> INSTRUCTIONS TO FOLLOW
Revise the match report between "Substitute Sam Urquhart’s" and "minute of the 90.", inclusive, and write that passage out with "penalty kick" changed to "spot kick".

> STUDY TEXT
--- START ---
QUALITY play in the final third of the park is what helped Buckie Thistle into the first-round proper of the Highland League (Morganti) Cup according to Nairn County boss Ronnie Sharp, who saw his side’s poor run of results continue.
There was not too much between the sides over the piece but it was at the sharp end where Buckie excelled with a stunning Andrew MacAskill strike giving them the lead on the stroke of half-time before a Steven Ross bullet made it two 10 minutes after the turnaround.
Substitute Sam Urquhart’s effort 10 minutes from the end added an unfair slant to the score line, although County managed to prevent a Buckie clean sheet through Dylan Mackenzie’s penalty kick in the final minute of the 90.
Sharp said: “Buckie were a lot more clinical in the final third and I thought that was the difference between the two teams. Our build-up play was pretty good at times but we just seem to be going through a real bad patch at the moment and we are lacking goals. Hopefully, we can get out of that but it is something we need to keep working on.
--- END ---
> SUPPLIED RECORDS
--- START ---
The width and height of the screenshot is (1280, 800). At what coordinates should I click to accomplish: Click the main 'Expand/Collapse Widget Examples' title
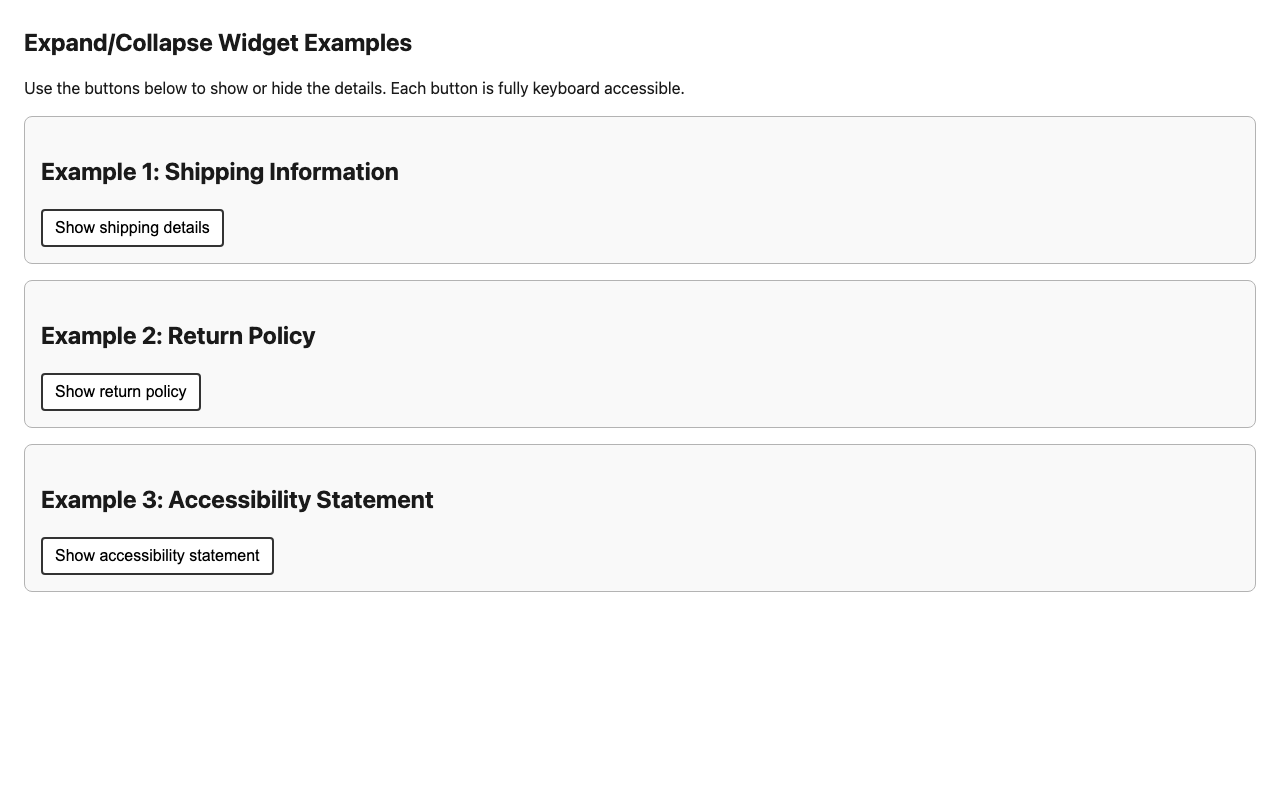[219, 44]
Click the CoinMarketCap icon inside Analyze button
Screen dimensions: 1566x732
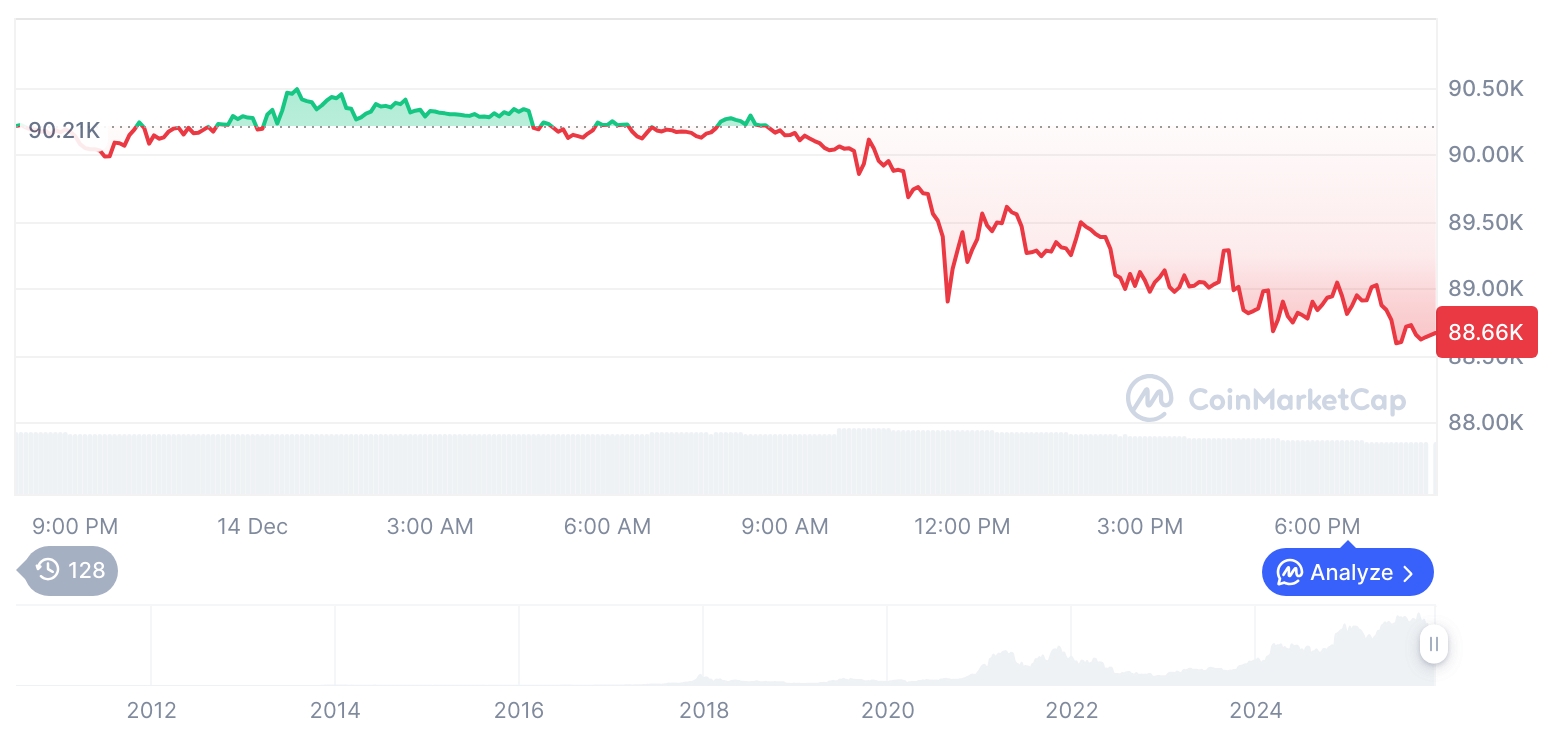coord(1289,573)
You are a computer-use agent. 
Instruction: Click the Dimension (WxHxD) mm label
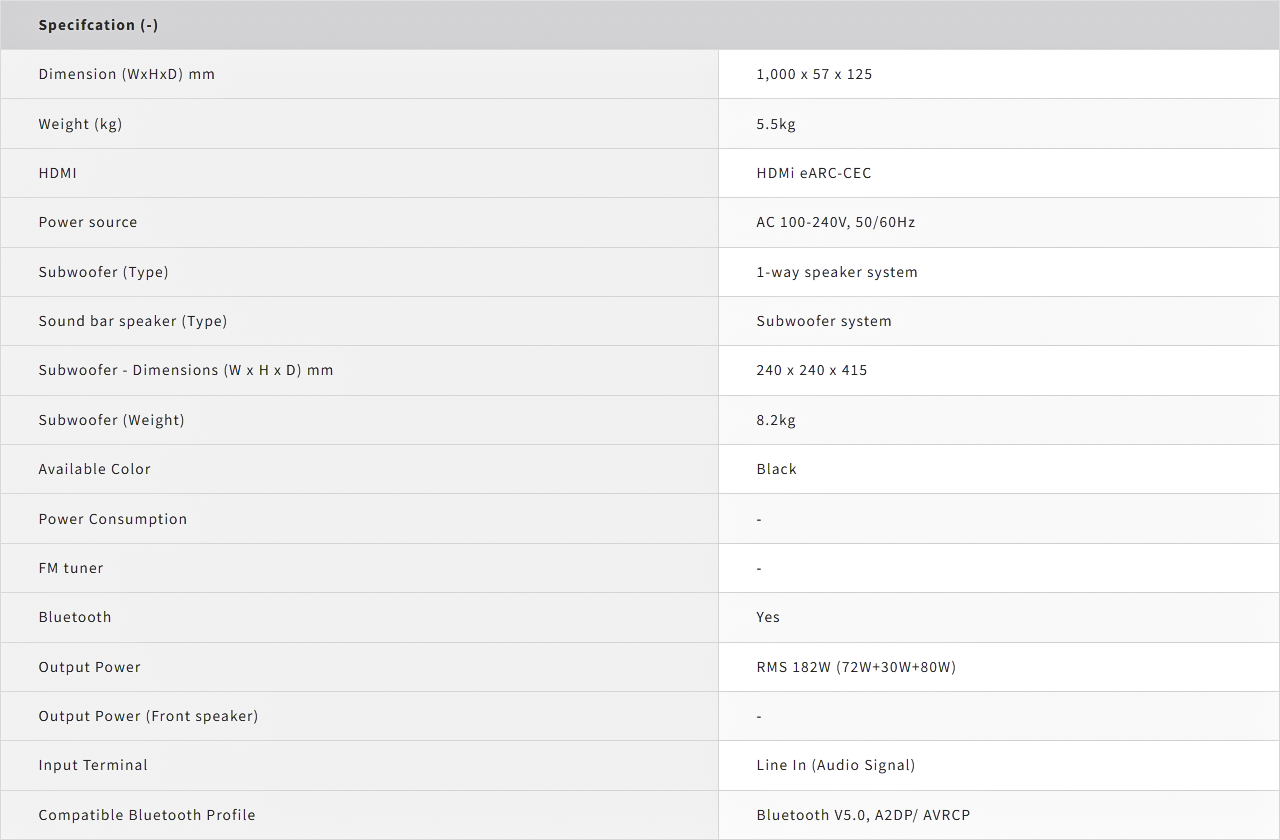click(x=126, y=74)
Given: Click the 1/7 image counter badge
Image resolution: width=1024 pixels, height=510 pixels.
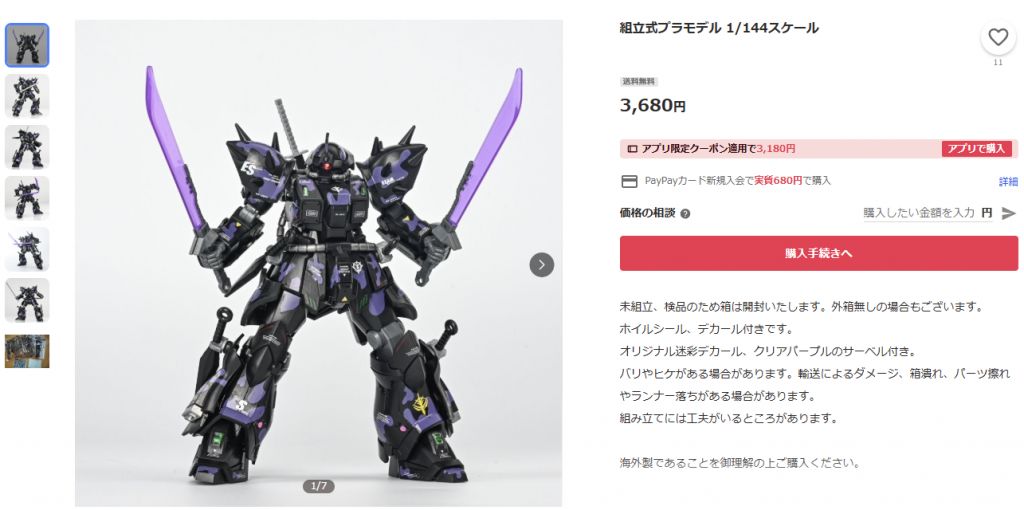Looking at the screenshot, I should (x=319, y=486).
--- END ---
> YOUR RESPONSE
Substitute Sam Urquhart’s effort 10 minutes from the end added an unfair slant to the score line, although County managed to prevent a Buckie clean sheet through Dylan Mackenzie’s spot kick in the final minute of the 90.